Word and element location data
·····
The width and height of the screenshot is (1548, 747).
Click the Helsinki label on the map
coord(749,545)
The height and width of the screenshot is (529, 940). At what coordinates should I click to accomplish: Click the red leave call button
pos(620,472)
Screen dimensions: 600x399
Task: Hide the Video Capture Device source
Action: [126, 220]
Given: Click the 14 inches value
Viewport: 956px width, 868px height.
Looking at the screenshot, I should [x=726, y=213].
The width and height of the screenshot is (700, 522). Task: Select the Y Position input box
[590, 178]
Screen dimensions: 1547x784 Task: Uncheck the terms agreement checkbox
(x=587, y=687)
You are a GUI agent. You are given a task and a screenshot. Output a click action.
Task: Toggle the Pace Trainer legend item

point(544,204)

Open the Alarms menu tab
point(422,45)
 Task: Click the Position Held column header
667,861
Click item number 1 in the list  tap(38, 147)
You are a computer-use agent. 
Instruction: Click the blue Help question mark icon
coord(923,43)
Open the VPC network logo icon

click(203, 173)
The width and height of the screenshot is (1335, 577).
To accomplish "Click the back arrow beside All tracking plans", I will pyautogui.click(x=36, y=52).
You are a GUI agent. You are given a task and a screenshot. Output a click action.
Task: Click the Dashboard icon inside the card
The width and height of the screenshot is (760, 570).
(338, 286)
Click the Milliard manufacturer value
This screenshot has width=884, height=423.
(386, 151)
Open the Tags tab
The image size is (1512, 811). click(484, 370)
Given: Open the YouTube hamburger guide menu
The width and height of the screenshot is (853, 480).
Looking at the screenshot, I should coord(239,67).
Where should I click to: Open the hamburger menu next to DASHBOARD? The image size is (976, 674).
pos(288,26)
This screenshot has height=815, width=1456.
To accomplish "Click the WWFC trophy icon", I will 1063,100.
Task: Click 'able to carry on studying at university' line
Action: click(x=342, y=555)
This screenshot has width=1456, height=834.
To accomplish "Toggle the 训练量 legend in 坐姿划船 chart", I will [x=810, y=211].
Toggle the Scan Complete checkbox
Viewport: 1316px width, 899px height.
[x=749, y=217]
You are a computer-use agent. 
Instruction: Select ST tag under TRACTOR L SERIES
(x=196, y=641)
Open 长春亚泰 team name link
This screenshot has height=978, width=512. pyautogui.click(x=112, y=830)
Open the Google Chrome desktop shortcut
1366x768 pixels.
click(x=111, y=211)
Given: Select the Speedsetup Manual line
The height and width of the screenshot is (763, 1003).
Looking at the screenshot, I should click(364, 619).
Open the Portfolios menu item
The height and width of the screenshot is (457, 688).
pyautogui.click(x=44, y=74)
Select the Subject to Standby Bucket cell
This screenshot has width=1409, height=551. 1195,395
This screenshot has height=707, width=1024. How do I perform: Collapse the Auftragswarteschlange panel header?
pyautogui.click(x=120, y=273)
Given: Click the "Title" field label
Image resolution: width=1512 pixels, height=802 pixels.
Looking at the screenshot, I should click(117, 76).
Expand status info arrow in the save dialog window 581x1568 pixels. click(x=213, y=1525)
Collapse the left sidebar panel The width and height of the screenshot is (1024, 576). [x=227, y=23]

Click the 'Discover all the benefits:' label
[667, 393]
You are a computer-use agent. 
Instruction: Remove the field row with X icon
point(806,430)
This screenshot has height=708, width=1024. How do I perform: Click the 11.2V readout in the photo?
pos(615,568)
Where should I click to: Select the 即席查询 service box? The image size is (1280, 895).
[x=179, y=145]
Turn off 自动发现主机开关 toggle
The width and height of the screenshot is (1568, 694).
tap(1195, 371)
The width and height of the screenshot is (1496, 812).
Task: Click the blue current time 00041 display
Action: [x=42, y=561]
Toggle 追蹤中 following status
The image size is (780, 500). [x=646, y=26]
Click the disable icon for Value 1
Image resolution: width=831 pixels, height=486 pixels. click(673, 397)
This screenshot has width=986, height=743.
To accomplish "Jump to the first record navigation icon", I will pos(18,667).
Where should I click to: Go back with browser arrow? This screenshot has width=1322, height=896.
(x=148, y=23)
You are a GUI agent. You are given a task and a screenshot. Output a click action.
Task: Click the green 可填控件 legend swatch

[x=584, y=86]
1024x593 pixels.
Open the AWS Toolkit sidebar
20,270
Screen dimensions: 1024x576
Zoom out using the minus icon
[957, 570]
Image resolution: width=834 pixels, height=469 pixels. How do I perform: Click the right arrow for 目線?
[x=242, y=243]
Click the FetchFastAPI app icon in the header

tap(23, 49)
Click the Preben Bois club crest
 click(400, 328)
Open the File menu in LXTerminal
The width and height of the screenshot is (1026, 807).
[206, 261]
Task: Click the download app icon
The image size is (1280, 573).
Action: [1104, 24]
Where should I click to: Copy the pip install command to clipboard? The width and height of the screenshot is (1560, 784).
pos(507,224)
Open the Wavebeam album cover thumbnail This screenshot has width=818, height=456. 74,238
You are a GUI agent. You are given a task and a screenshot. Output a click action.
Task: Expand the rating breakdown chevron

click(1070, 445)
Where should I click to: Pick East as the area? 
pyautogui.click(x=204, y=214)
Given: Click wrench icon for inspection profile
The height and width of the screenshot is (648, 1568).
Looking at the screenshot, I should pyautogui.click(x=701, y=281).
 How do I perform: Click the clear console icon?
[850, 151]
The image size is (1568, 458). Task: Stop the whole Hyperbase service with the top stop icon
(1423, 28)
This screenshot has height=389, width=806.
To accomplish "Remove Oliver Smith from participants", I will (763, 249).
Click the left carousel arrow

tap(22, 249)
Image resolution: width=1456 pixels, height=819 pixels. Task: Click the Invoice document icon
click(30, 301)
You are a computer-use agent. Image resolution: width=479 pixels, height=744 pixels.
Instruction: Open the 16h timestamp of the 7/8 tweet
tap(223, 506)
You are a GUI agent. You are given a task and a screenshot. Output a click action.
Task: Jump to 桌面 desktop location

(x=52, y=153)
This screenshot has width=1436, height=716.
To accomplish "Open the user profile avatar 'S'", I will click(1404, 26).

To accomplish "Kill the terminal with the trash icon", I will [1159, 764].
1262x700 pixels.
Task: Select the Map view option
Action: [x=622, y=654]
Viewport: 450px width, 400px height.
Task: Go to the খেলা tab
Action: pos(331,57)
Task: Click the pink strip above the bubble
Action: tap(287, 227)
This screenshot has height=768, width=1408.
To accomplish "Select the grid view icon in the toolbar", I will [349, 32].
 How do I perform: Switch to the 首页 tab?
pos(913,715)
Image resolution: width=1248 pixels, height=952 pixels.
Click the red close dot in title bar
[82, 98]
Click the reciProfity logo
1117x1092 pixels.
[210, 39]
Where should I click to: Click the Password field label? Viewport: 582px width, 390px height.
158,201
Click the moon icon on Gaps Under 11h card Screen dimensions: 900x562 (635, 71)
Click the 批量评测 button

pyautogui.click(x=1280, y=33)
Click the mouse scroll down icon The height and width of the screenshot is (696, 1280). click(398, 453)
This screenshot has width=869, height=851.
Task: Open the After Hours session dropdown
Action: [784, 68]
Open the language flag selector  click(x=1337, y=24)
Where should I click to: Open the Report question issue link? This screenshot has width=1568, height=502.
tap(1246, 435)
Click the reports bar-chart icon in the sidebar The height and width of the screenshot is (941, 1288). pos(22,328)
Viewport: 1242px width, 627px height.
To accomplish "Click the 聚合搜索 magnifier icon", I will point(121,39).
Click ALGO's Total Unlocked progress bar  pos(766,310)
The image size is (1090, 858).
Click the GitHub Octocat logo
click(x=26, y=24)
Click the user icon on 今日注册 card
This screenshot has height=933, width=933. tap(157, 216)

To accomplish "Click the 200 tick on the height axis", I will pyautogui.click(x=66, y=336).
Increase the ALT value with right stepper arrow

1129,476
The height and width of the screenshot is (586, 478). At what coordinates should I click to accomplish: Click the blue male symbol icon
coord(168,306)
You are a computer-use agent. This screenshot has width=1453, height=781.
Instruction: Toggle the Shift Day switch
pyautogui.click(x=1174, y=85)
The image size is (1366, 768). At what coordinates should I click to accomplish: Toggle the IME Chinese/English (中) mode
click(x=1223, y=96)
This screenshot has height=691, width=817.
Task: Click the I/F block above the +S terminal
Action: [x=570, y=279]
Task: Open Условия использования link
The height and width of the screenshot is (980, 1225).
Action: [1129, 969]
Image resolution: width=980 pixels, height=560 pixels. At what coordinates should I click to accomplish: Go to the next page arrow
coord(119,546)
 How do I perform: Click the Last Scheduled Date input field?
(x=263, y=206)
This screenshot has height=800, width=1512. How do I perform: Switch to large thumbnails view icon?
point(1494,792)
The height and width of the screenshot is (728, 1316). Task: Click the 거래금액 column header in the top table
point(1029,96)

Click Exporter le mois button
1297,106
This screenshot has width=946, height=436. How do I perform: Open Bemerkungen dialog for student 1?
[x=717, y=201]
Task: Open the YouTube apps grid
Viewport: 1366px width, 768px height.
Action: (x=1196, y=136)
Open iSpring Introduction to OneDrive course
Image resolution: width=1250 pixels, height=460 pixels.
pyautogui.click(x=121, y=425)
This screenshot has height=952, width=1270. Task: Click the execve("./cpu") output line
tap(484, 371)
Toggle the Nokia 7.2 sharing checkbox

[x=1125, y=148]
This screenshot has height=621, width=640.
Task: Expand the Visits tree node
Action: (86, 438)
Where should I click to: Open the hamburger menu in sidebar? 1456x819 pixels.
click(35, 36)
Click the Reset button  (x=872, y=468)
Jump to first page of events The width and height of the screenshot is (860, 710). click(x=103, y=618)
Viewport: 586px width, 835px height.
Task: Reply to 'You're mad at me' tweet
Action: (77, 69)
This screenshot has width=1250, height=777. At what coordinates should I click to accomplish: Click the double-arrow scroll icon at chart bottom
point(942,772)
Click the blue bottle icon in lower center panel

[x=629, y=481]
·····
» **Problem to solve**
Can you return, unchanged, the part of the data that opens with the line containing "Given: Open the YouTube hamburger guide menu" and closes with the line containing "[x=179, y=145]", both of those lines included?

» **Task output**
Given: Open the YouTube hamburger guide menu
The width and height of the screenshot is (853, 480).
Looking at the screenshot, I should coord(239,67).
Where should I click to: Open the hamburger menu next to DASHBOARD? The image size is (976, 674).
pos(288,26)
This screenshot has height=815, width=1456.
To accomplish "Click the WWFC trophy icon", I will 1063,100.
Task: Click 'able to carry on studying at university' line
Action: click(x=342, y=555)
This screenshot has width=1456, height=834.
To accomplish "Toggle the 训练量 legend in 坐姿划船 chart", I will [x=810, y=211].
Toggle the Scan Complete checkbox
Viewport: 1316px width, 899px height.
[x=749, y=217]
You are a computer-use agent. 
Instruction: Select ST tag under TRACTOR L SERIES
(x=196, y=641)
Open 长春亚泰 team name link
This screenshot has height=978, width=512. pyautogui.click(x=112, y=830)
Open the Google Chrome desktop shortcut
1366x768 pixels.
click(x=111, y=211)
Given: Select the Speedsetup Manual line
The height and width of the screenshot is (763, 1003).
Looking at the screenshot, I should click(364, 619).
Open the Portfolios menu item
The height and width of the screenshot is (457, 688).
pyautogui.click(x=44, y=74)
Select the Subject to Standby Bucket cell
This screenshot has width=1409, height=551. 1195,395
This screenshot has height=707, width=1024. How do I perform: Collapse the Auftragswarteschlange panel header?
pyautogui.click(x=120, y=273)
Given: Click the "Title" field label
Image resolution: width=1512 pixels, height=802 pixels.
Looking at the screenshot, I should click(117, 76).
Expand status info arrow in the save dialog window 581x1568 pixels. click(x=213, y=1525)
Collapse the left sidebar panel The width and height of the screenshot is (1024, 576). [x=227, y=23]

Click the 'Discover all the benefits:' label
[667, 393]
You are a computer-use agent. 
Instruction: Remove the field row with X icon
point(806,430)
This screenshot has height=708, width=1024. How do I perform: Click the 11.2V readout in the photo?
pos(615,568)
Where should I click to: Select the 即席查询 service box? The image size is (1280, 895).
[x=179, y=145]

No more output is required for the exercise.